** Opening TASK DATA block **

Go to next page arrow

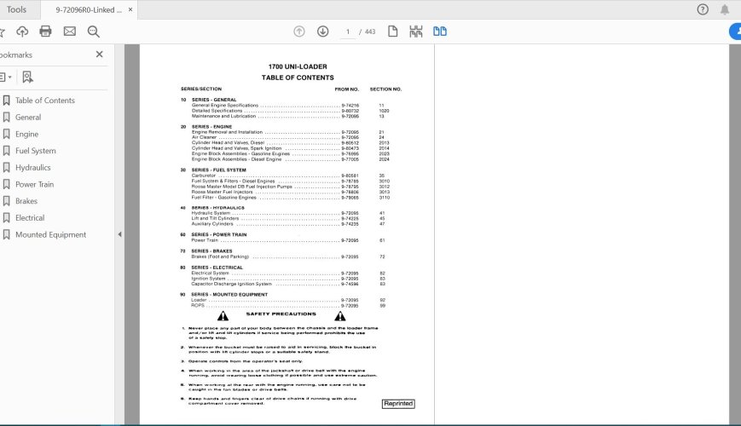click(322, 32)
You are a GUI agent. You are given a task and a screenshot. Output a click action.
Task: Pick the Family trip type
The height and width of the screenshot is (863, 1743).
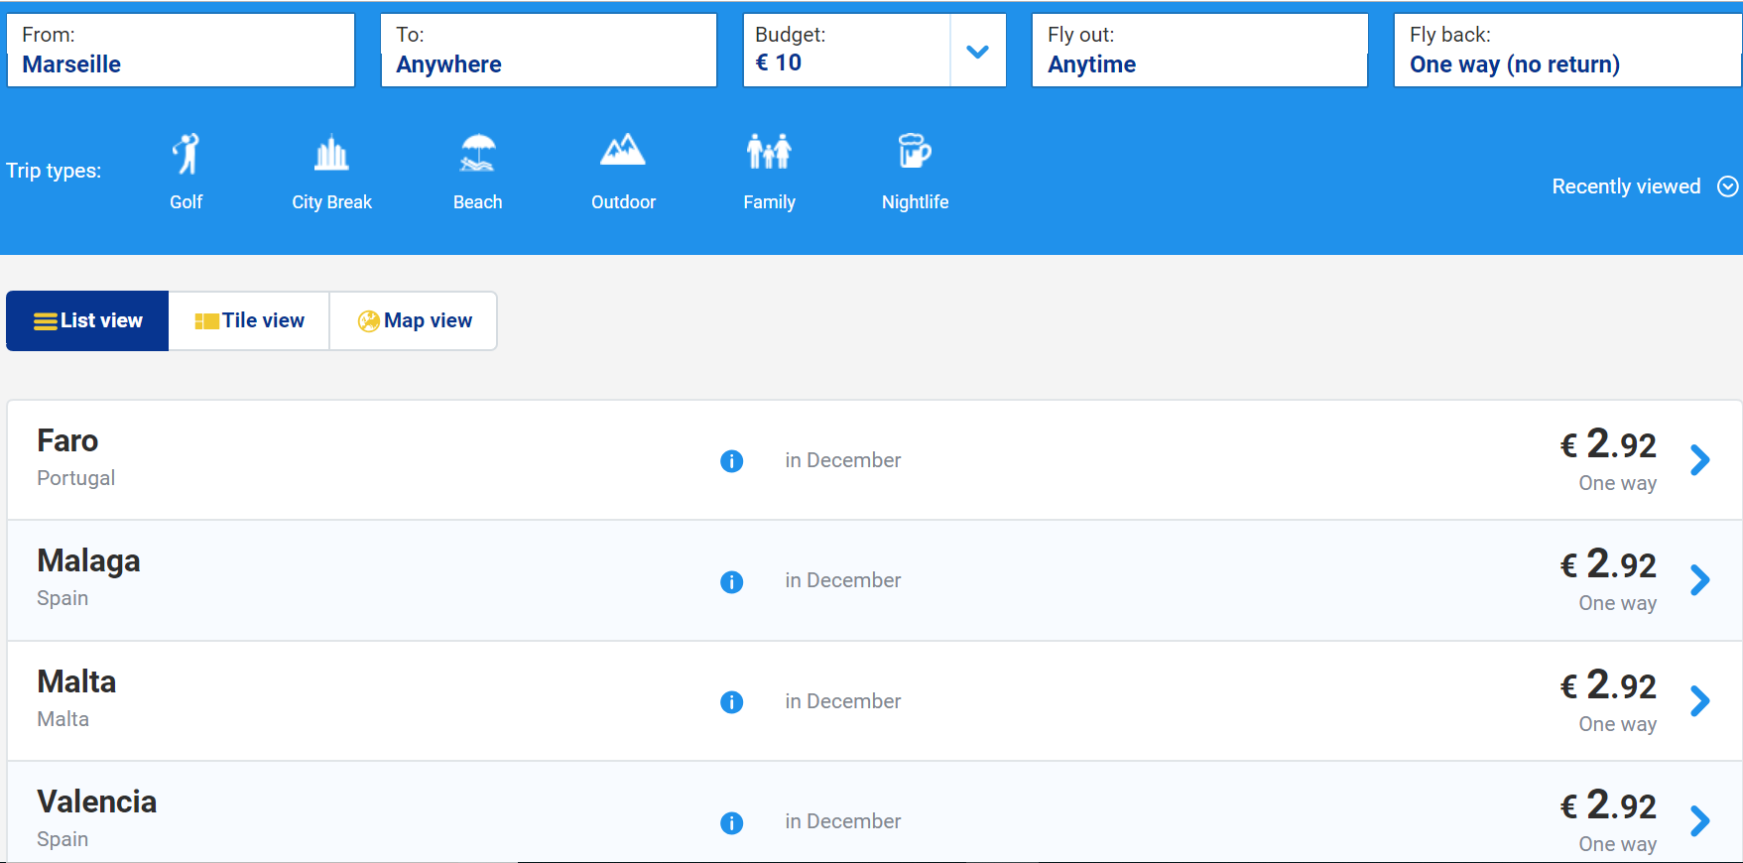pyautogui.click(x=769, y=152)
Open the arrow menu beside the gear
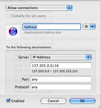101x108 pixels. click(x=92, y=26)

** Closing TASK DATA block **

- **TRY IT**
Please retype the lines from the one containing "The height and" through the last line of the records above, exactly as written, and leave out any pictures.

- **WORKED SOLUTION**
The height and width of the screenshot is (863, 1743).
pyautogui.click(x=769, y=152)
Open the arrow menu beside the gear
101x108 pixels. click(x=92, y=26)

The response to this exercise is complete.